Here’s the thing about me and concerts: I’m not a concert person. Even when my absolute favorite artist comes to town, I leave the house grumbling. I go maybe once or twice a year, and when I do, I prefer going alone.
The reason is simple — music is contextual. When I’m in a life transition, I reach for one specific artist. When I’m calmer, another. When I’m in full chaos mode, a completely different one, and even then, only their specific three-to-five songs that hit right.
And let’s say one of my favorite artists is going to be in my city, so I bought tickets six months ago for that, and when the concert time comes, should I just hope that the concert lines up with the right emotional wavelength? Did I sleep well the night before? Did I want to strangle my manager that day? On a scale of 1 to 10, how much do I want to murder my husband? These are critical variables, people. How am I supposed to just show up and expect the concert to click with my mood?
The whole concept of concerts seems absurd to me to be frank, that's why I just don’t love concerts. I’d rather have a great sound system at home and a solid listening bar nearby — somewhere I can walk into spontaneously and choose what I’m exposed to based on how I feel that very evening.

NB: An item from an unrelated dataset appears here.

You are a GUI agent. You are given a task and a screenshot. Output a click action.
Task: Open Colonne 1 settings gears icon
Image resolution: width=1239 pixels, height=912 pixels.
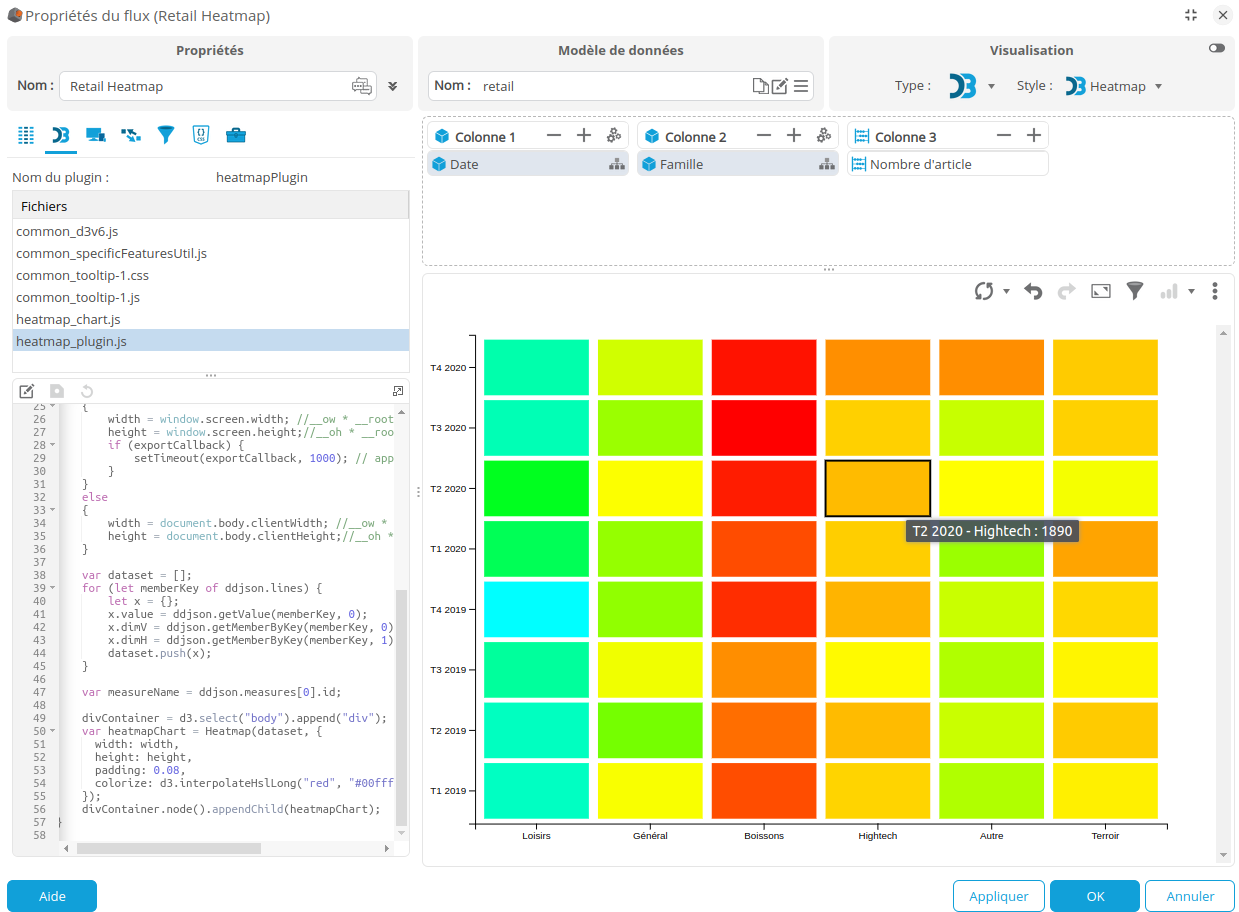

But every rule has its exceptions. And the exception to my performance pickiness has a name: Antony and the Johnsons.
People who know me know I’m not an emotional person. The mundane ups and downs of daily life don’t really get to me — they bore me, honestly. But nature? Nature makes me cry. During last year’s total solar eclipse, when the forest that had been blazing bright just minutes earlier went pitch black for 62 seconds, I quietly wept.
That same feeling — realizing you’re crying only when you feel a tear fall from your face to your chest — happened a second time last year. Because Antony and the Johnsons finally came to the Chicago Symphony Orchestra.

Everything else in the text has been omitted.